#### Saved data entries
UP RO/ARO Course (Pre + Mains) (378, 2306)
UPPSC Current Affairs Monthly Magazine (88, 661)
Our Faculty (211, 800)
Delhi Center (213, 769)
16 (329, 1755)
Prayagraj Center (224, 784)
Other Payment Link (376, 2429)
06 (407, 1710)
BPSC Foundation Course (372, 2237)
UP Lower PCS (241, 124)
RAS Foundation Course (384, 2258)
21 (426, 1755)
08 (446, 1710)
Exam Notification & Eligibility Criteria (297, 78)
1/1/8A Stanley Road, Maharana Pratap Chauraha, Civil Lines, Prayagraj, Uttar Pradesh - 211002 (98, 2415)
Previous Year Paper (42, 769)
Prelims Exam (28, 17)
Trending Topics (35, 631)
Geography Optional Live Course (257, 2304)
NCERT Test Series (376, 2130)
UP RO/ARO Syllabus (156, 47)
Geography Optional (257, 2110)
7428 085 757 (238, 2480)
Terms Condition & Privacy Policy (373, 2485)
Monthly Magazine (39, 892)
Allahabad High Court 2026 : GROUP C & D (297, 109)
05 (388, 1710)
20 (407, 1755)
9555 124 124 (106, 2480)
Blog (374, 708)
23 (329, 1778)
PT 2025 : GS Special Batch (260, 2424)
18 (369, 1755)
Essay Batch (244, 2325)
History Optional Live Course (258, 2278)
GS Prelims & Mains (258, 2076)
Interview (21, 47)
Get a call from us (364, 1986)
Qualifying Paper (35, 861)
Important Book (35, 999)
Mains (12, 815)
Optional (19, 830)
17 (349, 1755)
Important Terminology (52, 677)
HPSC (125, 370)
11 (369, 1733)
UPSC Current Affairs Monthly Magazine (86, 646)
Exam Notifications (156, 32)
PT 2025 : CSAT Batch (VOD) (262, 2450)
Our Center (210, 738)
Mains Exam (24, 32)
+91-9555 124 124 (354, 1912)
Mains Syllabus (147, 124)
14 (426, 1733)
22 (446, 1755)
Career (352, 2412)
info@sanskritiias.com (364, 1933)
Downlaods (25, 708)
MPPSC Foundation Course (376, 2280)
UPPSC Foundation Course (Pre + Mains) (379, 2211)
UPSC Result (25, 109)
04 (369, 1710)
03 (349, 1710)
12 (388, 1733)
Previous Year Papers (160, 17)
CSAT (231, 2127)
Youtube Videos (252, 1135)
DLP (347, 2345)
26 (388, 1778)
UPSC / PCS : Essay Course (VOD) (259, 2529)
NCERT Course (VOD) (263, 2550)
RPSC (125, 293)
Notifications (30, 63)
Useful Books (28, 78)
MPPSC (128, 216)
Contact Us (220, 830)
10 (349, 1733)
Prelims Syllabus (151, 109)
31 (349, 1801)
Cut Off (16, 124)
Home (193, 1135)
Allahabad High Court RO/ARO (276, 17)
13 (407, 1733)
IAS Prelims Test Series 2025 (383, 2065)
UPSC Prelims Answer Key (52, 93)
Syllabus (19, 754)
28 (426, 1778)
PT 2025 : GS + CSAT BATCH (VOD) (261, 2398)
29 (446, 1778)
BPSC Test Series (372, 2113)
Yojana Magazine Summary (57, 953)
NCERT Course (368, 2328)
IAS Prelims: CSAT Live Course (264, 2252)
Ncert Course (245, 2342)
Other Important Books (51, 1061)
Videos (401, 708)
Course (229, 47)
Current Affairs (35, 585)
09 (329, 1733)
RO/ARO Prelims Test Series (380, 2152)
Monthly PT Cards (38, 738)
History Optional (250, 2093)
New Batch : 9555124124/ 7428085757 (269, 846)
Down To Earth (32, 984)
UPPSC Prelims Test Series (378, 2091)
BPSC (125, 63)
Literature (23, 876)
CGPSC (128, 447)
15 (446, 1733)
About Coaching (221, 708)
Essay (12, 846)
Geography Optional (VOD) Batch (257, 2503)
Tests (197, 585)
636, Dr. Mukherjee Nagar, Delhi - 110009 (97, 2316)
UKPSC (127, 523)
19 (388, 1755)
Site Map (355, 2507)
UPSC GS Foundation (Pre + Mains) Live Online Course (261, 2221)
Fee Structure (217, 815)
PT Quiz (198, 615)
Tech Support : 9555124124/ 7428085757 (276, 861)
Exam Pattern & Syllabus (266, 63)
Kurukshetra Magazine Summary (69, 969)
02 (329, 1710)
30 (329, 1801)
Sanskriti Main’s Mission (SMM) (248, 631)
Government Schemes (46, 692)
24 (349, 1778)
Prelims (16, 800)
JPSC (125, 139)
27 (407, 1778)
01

#### Work to be completed
All lines in the records with the string "CSAT" should be copied out.

#### Answer below
PT 2025 : CSAT Batch (VOD) (262, 2450)
CSAT (231, 2127)
PT 2025 : GS + CSAT BATCH (VOD) (261, 2398)
IAS Prelims: CSAT Live Course (264, 2252)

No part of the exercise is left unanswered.